A switch to electric cars which get energy from solar sources is seen by some conservatives as a vast left-wing conspiracy, but California’s Governor Ronald Reagan, still the GOP standard-bearer, was completely on board with subsidizing EVs when he first witnessed the Enfield 8000 in 1969. An excerpt follows from a 2013 BBC article.

_______________________________

“In November 1969, the Enfield 8000 was shown off at the first ever international symposium on electric vehicles, held in Phoenix, Arizona, where it caught the eye of Ronald Reagan, then Governor of California.

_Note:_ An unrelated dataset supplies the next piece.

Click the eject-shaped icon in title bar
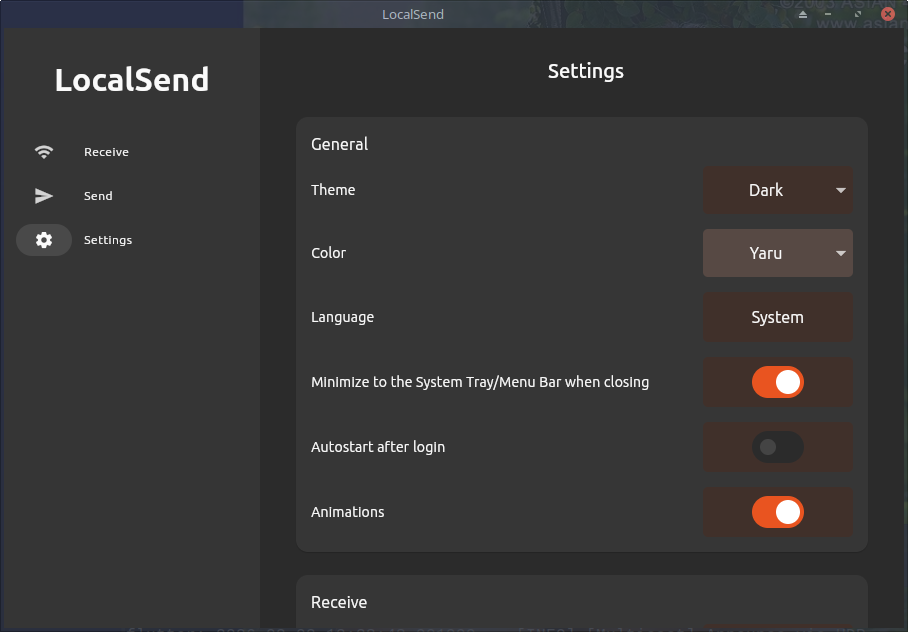908x632 pixels. (803, 15)
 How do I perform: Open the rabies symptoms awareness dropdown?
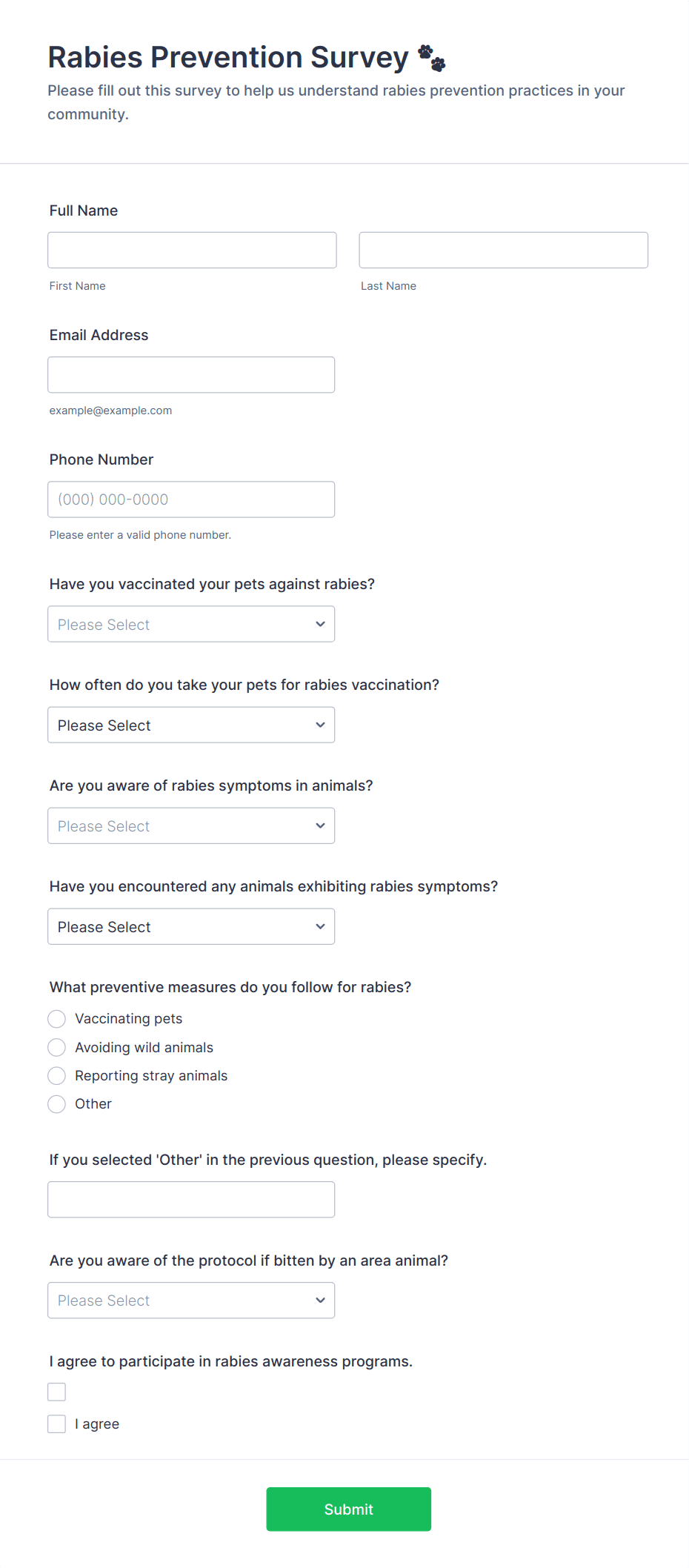[191, 825]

“We took a truck across America with two Enfields on the back,” says Sir John Samuel, who was leading the delegation. “Some people just looked at them and laughed, but Ronnie Reagan was astounded, and he said, ‘Why can’t we do this here?'”

Governor Reagan offered to find a factory site in California, promising healthy subsidies and guaranteed orders. He even suggested giving the cars to all home-buyers on the island of Santa Catalina off the California coast, where the use of petrol-driven vehicles was – and still is – heavily restricted.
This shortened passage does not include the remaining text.